My baby—my third baby, my last baby—is about to turn one. I’m done having babies, and my youngest is quickly turning into a toddler. This, as you may expect, is sending me on a rollercoaster of emotions. My life for the past almost seven years has been a whirlwind of pregnancy, babies, nursing and toddlers—and that stage is quickly coming to an end.
Before kids, I wasn’t a baby person. I was never the person who felt compelled to hold newborns. In fact, I was more likely to hold them reluctantly and awkwardly, never sure what I was supposed to be doing or saying. It’s the elementary school years that I’ve always looked forward to. That’s why I’m surprised this is hitting me so hard.
What I didn’t know before kids is that the baby years are magical. That they are at once fleeting and impossibly slow, full of moments you want to hold onto forever. So before we move on, and I look forward excitedly to what lies ahead, I want to take a minute to say goodbye.
Goodbye to pregnancy, to the anticipation of meeting a brand new little person. To waking up excitedly wondering if this might be labor, if this is the day you’re going to meet your little one.
Goodbye to falling in love in an instant. To that moment when your new baby is placed on your chest, and you stare in absolute awe of what you created. To studying that little face and perfect little fingers and toes, and knowing that you are forever changed because of them.
Goodbye to those endless hours spent snuggling a sleeping newborn on the couch. To those days when you can’t risk moving, even to eat or go to the bathroom, because there is no way you are going to chance waking the baby.
Goodbye to first smiles. To that first social interaction that comes at just the right time, when you’re emotionally and physically exhausted and wondering how much more you can continue to give.
Goodbye to midnight feedings. Goodbye to sleepless nights. Goodbye to the hours and hours spent rocking them to sleep. Goodbye to a little one sleeping beside the bed, close enough to hear little breaths and baby snores.
Goodbye to pudgy thighs, rubber band wrists, and adorable, squishable cheeks. Goodbye to tiny fingers and toes, and that intoxicating new baby smell.
Goodbye to swaddles and soothers, to the baby gear that threatens to take over the house. Goodbye to the teeny tiny baby clothes they outgrow overnight.
Goodbye to the days where all they need to be entertained is a game of peek-a-boo.
Goodbye to maternity leave, that time where life slows down and your only job is to take care of them. To those days at home with no schedule, and nothing to do but watch them explore their world.
Goodbye to a simpler time, before tantrums and sibling rivalries. When they haven’t yet learned the word “no” and their biggest problems can be solved by a snuggle with Mom.
Goodbye to the most physically demanding stage of parenting. To those years spent with a baby on your hip, wishing you had two free hands and lamenting the fact that you can’t get anything done.
Goodbye to the pure, unadulterated joy and wonder of experiencing something for the first time. New foods, new experiences, new environments—there is magic in experiencing the world again through your baby’s eyes.
Goodbye to the excitement of watching a personality emerge and an individual develop.

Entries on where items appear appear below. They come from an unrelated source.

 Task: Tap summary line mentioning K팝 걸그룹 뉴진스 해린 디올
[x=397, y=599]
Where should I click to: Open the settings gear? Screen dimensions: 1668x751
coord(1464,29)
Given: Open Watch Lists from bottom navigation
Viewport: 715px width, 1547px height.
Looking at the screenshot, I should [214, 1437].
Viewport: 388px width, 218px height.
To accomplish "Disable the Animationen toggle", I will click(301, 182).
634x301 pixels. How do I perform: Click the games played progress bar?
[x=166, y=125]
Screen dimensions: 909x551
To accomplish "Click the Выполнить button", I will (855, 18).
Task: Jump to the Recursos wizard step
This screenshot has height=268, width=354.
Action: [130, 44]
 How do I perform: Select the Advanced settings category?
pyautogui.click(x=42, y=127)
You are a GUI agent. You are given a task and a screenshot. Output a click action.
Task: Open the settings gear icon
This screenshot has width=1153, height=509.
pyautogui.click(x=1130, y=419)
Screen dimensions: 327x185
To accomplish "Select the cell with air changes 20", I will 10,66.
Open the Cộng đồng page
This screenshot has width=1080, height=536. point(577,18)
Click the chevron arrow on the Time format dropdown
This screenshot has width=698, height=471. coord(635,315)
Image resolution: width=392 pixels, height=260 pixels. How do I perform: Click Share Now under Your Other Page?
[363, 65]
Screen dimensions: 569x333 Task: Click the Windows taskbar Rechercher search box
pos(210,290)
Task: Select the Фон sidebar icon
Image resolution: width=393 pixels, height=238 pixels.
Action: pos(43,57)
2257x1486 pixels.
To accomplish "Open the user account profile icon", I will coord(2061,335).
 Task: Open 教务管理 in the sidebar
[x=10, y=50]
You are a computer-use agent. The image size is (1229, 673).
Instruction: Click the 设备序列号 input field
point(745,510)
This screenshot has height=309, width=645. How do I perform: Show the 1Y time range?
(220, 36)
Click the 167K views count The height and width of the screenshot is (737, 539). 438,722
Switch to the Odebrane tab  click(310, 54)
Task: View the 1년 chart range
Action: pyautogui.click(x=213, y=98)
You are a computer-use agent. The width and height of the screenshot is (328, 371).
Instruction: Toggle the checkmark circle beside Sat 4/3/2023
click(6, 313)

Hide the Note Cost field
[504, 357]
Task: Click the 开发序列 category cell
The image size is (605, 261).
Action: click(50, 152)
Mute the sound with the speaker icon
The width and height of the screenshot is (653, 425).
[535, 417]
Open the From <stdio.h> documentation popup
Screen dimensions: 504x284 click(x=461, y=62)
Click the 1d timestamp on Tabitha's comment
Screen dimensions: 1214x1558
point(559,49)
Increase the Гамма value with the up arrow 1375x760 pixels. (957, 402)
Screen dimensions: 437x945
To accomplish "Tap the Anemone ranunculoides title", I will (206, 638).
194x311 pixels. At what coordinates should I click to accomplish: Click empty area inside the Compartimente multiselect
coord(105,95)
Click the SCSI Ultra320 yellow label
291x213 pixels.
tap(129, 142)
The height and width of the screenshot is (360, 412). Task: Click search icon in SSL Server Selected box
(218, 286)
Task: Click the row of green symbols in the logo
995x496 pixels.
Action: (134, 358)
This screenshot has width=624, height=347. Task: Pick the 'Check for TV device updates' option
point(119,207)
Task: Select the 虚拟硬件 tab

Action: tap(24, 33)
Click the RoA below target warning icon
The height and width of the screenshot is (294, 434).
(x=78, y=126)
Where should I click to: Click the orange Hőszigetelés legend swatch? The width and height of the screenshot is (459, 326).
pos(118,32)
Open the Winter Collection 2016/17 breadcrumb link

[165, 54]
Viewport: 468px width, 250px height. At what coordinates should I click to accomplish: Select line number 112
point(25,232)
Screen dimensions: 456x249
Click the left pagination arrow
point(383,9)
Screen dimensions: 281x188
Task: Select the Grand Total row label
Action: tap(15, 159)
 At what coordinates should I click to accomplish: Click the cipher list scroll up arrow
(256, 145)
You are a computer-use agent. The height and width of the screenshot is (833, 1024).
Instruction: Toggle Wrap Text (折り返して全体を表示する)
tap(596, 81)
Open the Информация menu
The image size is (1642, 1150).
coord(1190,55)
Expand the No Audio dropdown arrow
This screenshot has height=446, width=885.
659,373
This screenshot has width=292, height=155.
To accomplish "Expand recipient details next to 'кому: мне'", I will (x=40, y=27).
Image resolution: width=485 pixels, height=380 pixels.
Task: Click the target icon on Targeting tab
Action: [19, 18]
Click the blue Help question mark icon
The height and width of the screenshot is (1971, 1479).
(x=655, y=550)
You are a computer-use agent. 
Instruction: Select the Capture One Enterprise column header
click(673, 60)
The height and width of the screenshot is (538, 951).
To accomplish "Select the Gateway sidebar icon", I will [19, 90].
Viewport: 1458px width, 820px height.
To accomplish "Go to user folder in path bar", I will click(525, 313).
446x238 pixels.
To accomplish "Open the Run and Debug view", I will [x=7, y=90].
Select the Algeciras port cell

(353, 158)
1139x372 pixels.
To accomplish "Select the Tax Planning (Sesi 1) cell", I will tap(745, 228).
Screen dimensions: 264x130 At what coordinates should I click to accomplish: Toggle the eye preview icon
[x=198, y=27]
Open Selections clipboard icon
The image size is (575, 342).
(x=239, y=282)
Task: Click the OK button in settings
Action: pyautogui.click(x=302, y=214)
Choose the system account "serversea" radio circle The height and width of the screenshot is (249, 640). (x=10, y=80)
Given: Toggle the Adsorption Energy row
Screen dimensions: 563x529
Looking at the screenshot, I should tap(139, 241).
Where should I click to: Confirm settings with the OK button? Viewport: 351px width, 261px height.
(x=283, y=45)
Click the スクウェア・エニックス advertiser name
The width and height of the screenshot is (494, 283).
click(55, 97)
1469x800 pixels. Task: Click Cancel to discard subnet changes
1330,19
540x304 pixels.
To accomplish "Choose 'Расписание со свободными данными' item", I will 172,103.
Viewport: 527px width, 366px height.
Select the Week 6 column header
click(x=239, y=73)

From an instinct-driven newborn to a toddler with a personality bigger than his little body, one of my favorite parts of the baby years is learning who they are as individuals.
There is so much to look forward to. I know that. But the sweet simplicity of the baby years is coming to an end, and saying goodbye is hard.
Soon, they will all be too big for me to hold. Soon, I will not be able to kiss their problems away. Soon, their friends will have more influence on them than we do, and we can only hope we’ve given them a solid enough foundation.
So today, I’m going to snuggle my baby a little longer during the middle-of-the-night feed. I’ll savour the idiosyncrasies of my toddler’s speech before they disappear. And every once in a while, I’ll summon all of my strength and pick up my 5-year-old. Because the last time is coming, and I’m not quite ready for it to be over.